Clustering visualizes documents in your dataset by conceptual similarity. It generates insights about concepts in your documents without requiring any user input. Traditional search tools require you to have a baseline understanding of what’s in your documents and what to search for, but with Clustering, you can begin to learn about data without any prior background. This makes Clustering a valuable tool during early case assessment and other critical workflows throughout the discovery process.
Use this article to understand how to:
- Generate clusters
- Navigate the Clustering page
- Use Clusters to identify key documents you might not otherwise know about
The Clustering visualization
On the Clustering page, documents are represented as a data point, and each document belongs to a color-corresponding cluster. The cluster is also represented by a polygon, which is an approximation of where the clustered documents are on the page. Terms associated with each cluster can give you a sense of the concepts within the documents.
Reviewers can also view conceptually similar documents from the review window. They can access these documents by selecting the Clustering context. For more information, see this help article about the context panel.
As review is conducted on your project, you can color-code your clustered documents by ratings, codes, and predictive coding scores to get a better sense of how your review is progressing.
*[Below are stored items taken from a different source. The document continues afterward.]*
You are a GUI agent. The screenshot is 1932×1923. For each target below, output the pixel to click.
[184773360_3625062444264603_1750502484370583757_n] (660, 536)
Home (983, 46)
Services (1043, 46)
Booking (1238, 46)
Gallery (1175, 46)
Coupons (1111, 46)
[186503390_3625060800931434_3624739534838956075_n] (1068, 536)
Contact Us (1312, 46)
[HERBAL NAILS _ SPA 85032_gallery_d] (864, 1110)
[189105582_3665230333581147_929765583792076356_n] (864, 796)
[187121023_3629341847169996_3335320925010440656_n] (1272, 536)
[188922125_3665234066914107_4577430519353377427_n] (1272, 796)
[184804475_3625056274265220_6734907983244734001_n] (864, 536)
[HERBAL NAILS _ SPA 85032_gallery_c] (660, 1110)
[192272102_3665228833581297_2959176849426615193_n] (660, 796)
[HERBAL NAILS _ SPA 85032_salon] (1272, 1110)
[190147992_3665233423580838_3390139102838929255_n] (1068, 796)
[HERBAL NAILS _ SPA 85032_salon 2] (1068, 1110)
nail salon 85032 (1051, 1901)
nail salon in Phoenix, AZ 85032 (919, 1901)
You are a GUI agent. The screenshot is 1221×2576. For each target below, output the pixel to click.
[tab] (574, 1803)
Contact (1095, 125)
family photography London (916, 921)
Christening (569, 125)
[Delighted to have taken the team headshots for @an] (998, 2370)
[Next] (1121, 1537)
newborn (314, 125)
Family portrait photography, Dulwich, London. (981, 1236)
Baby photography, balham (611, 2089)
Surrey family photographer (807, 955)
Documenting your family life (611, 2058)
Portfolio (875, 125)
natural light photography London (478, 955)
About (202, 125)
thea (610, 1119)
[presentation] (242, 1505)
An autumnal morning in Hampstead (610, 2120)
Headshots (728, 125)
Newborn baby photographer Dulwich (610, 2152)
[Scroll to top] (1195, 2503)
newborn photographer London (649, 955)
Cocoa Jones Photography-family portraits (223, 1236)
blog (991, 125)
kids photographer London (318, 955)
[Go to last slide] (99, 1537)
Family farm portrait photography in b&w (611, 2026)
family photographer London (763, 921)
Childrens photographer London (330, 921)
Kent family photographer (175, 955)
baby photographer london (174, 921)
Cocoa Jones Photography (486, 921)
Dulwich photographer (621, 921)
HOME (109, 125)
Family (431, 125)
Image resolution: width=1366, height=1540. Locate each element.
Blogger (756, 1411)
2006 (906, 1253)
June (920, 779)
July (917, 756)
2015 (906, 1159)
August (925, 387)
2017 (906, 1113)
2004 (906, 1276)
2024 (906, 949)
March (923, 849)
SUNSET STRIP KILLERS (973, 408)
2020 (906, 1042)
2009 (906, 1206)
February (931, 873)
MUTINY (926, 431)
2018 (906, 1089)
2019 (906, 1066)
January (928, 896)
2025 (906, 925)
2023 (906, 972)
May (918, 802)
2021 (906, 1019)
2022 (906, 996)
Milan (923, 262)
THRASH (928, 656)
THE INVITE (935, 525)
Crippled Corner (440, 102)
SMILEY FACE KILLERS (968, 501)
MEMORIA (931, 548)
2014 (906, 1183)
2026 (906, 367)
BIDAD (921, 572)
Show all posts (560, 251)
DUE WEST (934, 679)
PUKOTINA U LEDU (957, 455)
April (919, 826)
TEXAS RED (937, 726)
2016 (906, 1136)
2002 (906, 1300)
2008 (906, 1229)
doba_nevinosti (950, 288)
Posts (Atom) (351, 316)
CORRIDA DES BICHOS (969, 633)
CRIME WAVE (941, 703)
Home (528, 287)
You can learn more about these workflows at the end of this article.
How does Clustering work?
Clustering uses an unsupervised machine learning algorithm that analyzes words and metadata (author, subject, title, to, from, cc, and bcc) across all of your documents to determine conceptual similarity. This algorithm utilizes a bag of words model weighted by TF-IDF. Clustering also uses a density-based clustering algorithm, allowing you to visualize document similarity by relative distance more easily than in traditional k-means clustering algorithms.
Here’s a very basic overview of the algorithm’s process. Since an algorithm isn't a human, it can’t interpret the meaning of words to determine document similarity. First, it has to break down the words and metadata from documents into numbers. Then, the algorithm removes “stop words” and punctuation from its consideration. We filter these stop words: a, an, and, are, as, at, be, but, by, for, if, in, into, is, it, no, not, of, on, or, such, that, the, their, then, there, these, they, this, to, was, will, with. These are the same stop word considerations used in Everlaw’s predictive coding algorithm.
Next, the algorithm compares the frequency of each word in each document to all the other words in the documents throughout the entire database. The model starts to acquire clues about important concepts in documents by weighting terms by their relative frequency.
To better explain the notion of comparing relative weighted frequency, here’s a simple example. Let’s say you have two documents that both contain the word "apple.” A quick “ctrl+f” search for the keyword “apple” tells you that each document contains the word “apple” 100 times. Compared to the other documents in the database, this word shows up quite a bit more in these two documents relative to other words in all documents. After reading both documents, you gather that one is a warranty for an Apple computer, and one a contract with apple farmers. Like you in this example, Clustering can identify this conceptual difference because in addition to counting the frequency of the word “apple,” it would compare the relative frequency of apple to other words in the document and across all words belonging to all documents throughout the database. Using the same example, it may notice that the Apple computer document has other weighted relevant terms like “Cupertino” and “device” while the apple farmer contract has relevant terms like “agriculture” and “harvest.” These documents would be considered conceptually different, but might each belong to a cluster defined by the term “apple.”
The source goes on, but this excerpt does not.